Home builders know their business well, it seems. Over the last 4 years, builders have predicted with high accuracy the number of home sales they’ll make 6 months into the future. It’s among the reasons why today’s home buyers should rising homebuilder confidence levels.
Today’s home builders feel as good about their sales prospects as at any time in the last 5 years. Buyers should expect rising home prices through the end of 2012 and into early-2013
Earlier this week, the National Association of Homebuilders released its Housing Market Index for August 2012.
More commonly called as the “Homebuilder Confidence Survey”, the HMI is a composite survey, measuring builder sentiment on three fronts — current home sales, current buyer foot traffic, and projected home sales for the next six months.

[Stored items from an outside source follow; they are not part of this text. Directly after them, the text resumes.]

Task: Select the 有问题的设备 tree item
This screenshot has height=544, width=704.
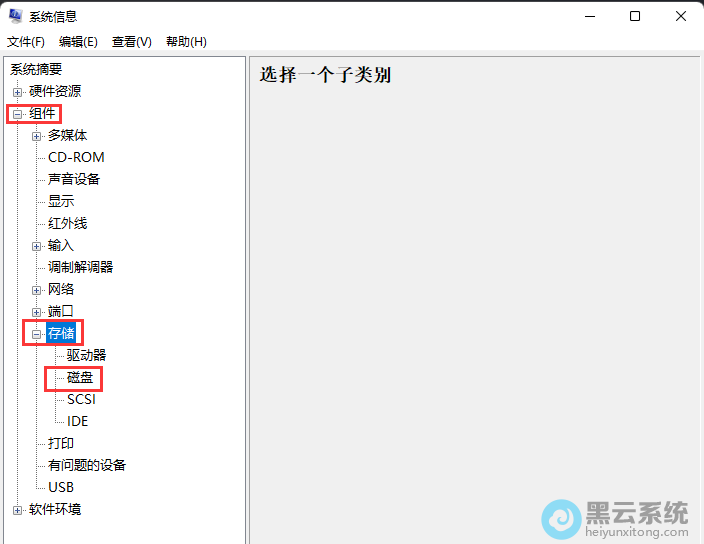Action: pyautogui.click(x=87, y=465)
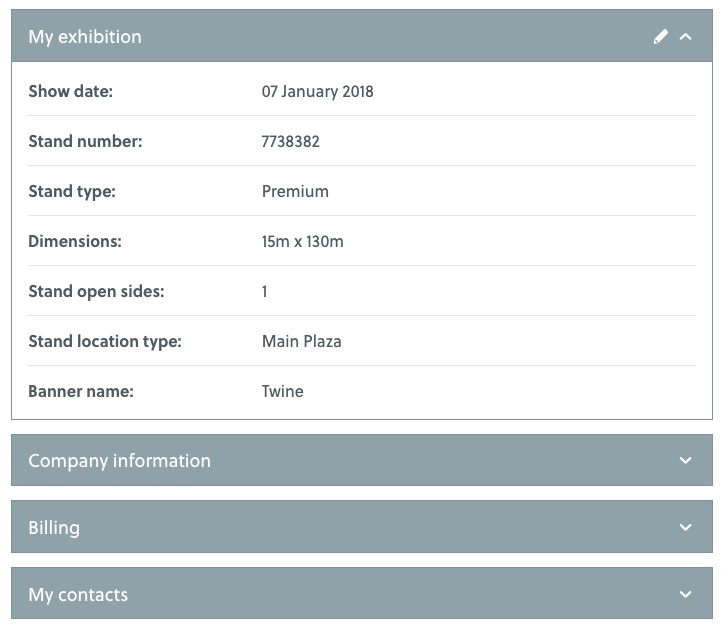Select the banner name Twine

coord(282,391)
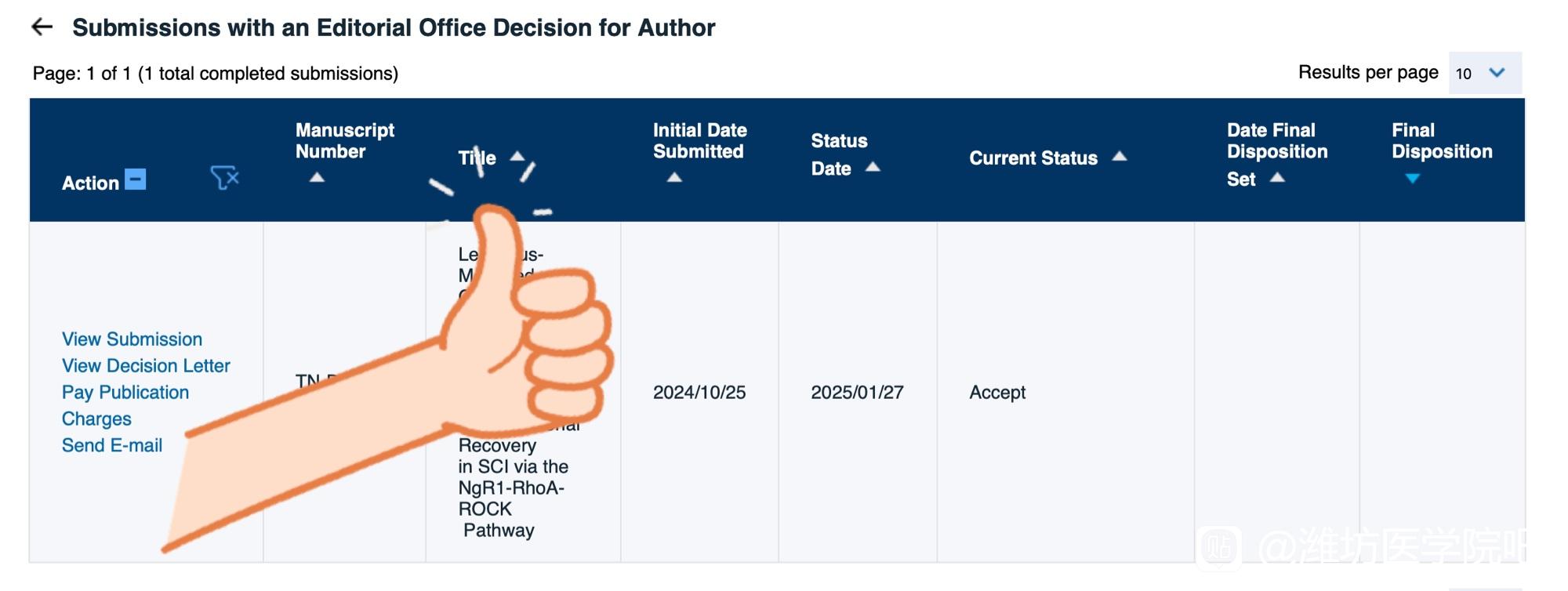Sort by Title using its arrow
This screenshot has width=1568, height=591.
[x=517, y=156]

As reported by this month’s HMI, home builder homes sale expectations through Q4 2012 and Q1 2013 are at their highest points since early-2007. Low mortgage rates vis-à-vis rising rents have changed the Rent vs Buy relationship in a host of U.S. cities. For many would-be buyers, it’s now less expensive to own a home than to rent one.

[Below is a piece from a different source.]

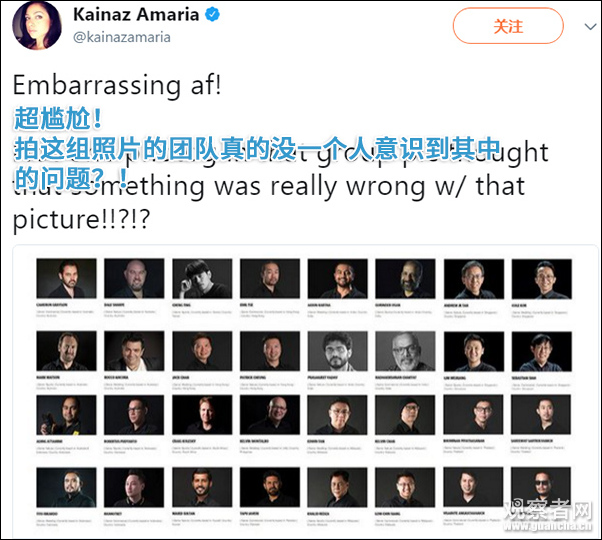Open the bald smiling portrait in top row

(x=134, y=278)
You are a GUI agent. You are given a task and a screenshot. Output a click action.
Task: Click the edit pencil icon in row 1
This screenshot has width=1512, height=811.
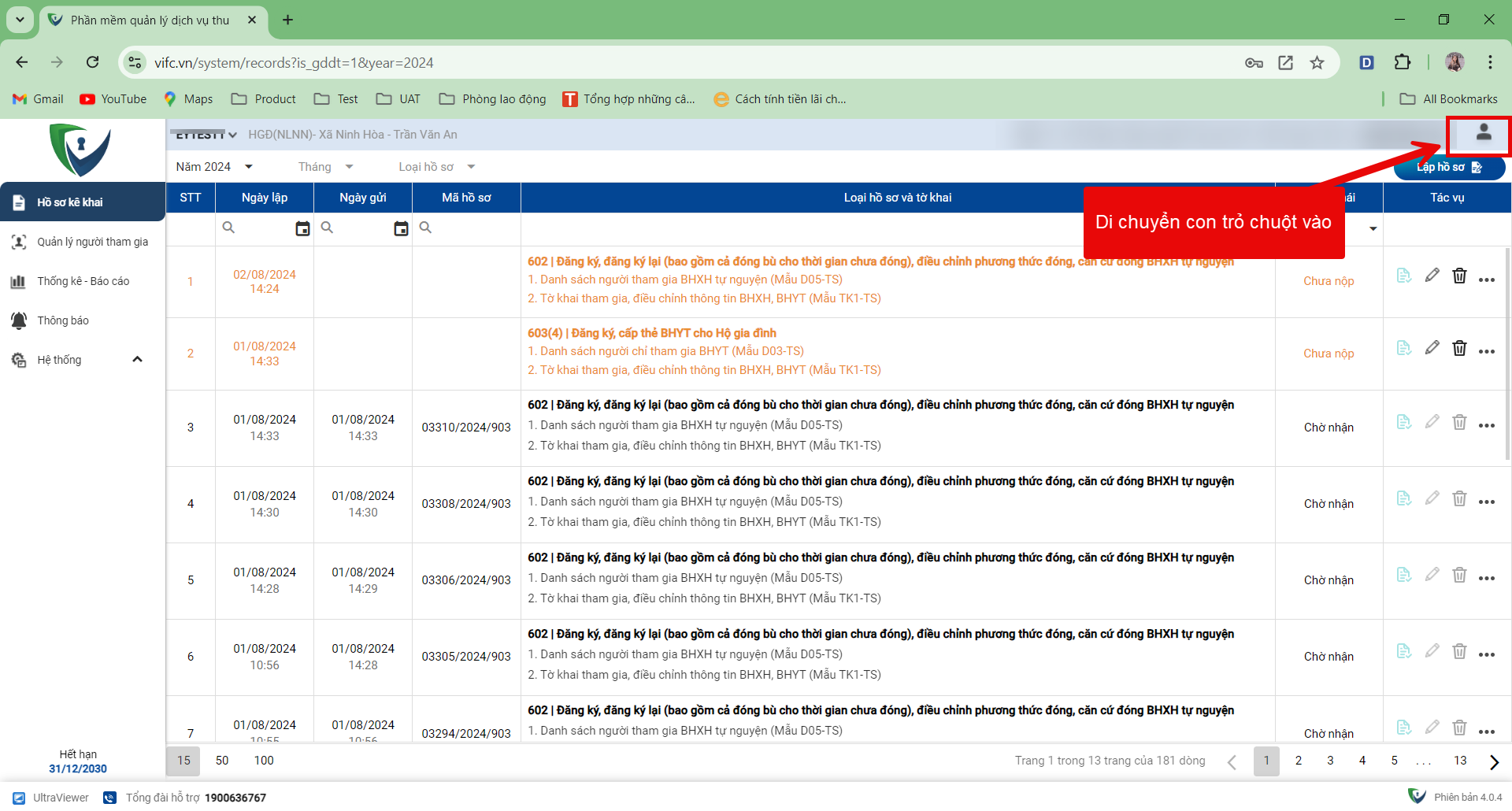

Buyer foot traffic is soaring, as are home sales are. New Home Sales volume are currently at a 2-year high on a seasonally-adjusted, annualized basis.
So what about all the Shadow Inventory that was going to ruin the market?
While the shadow is very large, one often-overlooked fact is that the shadow isn’t nearly as large as it was two years ago.
Barclays Capital estimates that at the end of May there were around 1.8 million mortgages in the foreclosure process and another 1.45 million where borrowers have missed at least three payments. That puts the total number of properties that could be repossessed and resold by banks at around 3.25 million mortgages.
But it is down from a peak of 4.25 million in February 2010.
[Housing analyst Ivy Zelman] published an in-depth research note earlier with the title: “Shining a bright light on the shadow: Why what’s lurking doesn’t concern us.” In it, she explains how it’s more important to focus on the pace at which foreclosures are being liquidated, and not the absolute number.
“Just like the Wizard of Oz, shadow inventory is not very intimidating once you pull back the curtain,” the report said.